== LISTE DES TÂCHES ==
(A) Dans le texte sur Cold Response, transformez en liste le paragraphe qui commence par « Pour Cold Response, nous avons commencé », sans perdre ses faits principaux.
(B) Écrivez la suite du texte sur Cold Response, en partant de sa dernière phrase.

----- TEXTE EXTRAIT -----

Quelques mois plus tard, vous voilà déployés en Norvège pour l’exercice Cold Response 2022. Quels en sont les axes d’effort, les scénarios joués et quels sont les moyens envoyés ?

COL Pern : Durant les premiers jours et à l’occasion de l’exercice Brilliant Jump, nous avons surtout joué des missions de déploiement logistique et de soutien. Ce n’est peut-être pas spectaculaire mais cela reste fondamental d’être en mesure de déployer nos capacités de façon cohérente pour que, lorsqu’on arrive, les transmissions radio fonctionnent, que nos gens aient reçu leur dotation, leurs munitions, leurs solutions de décontamination, leurs appareils spécifiques. Il est avant tout essentiel que tous puissent vivre et durer sur le terrain dans un climat difficile.

Pour Cold Response, nous avons commencé par travailler sur différents scénarios dans une logique de montée en puissance. Ce fût tout d’abord de l’instruction dans de nouveaux milieux, sur de nouveaux matériels. Ensuite, nous nous sommes concentrés sur des savoir-faire métier avec nos partenaires norvégiens. Nous avons ainsi travaillé sur des vignettes NRBC en partenariat avec l’école NRBC norvégienne. C’est seulement au bout de deux semaines de montée pédagogique que nous avons basculé sur de l’intégration interarmes, interalliés et interarmées dans des scénarios complexes où, en plus des savoir-faire métier, nous retrouvions l’environnement tactique marqué par une situation de combat qui évolue, par une pression chronologique, par la fatigue. Cette phase finale était donc la plus exigeante.

----- EXTRAIT DE DONNÉES -----

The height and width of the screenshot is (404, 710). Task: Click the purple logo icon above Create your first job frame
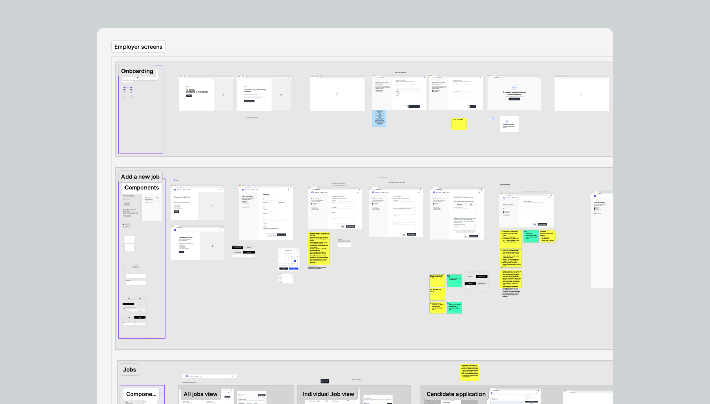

-----

== RÉPONSES AUX TÂCHES ==
(A)
- Travail sur différents scénarios, selon une logique de montée en puissance.
- D'abord, instruction dans de nouveaux milieux et sur de nouveaux matériels.
- Ensuite, savoir-faire métier avec les partenaires norvégiens, notamment des vignettes NRBC avec l'école NRBC norvégienne.
- Après deux semaines de montée pédagogique, intégration interarmes, interalliés et interarmées dans des scénarios complexes : environnement tactique avec une situation de combat évolutive, une pression chronologique et la fatigue.
- Cette phase finale était la plus exigeante.

(B)
Au bout, l’exercice ne s’arrêtait pas le 1er avril. Suivra alors une phase d’analyse après action émaillée de questionnements. Avons-nous été efficients ? Où sont nos marges de progrès ? Qu’est ce qui a bien fonctionné et doit être conservé ? Le tout avec l’objectif d’être au moins aussi bons la prochaine fois. Le tout aussi en conservant une posture strictement défensive, puisque notre mission ne relève en rien de la mise en œuvre d’armes dites « de destruction massive » mais bien de se préparer aux menaces allant de l’action délibérée de l’ennemi sur base de son armement à l’exploitation par cet ennemi de structures à risques, comme le tissu industriel.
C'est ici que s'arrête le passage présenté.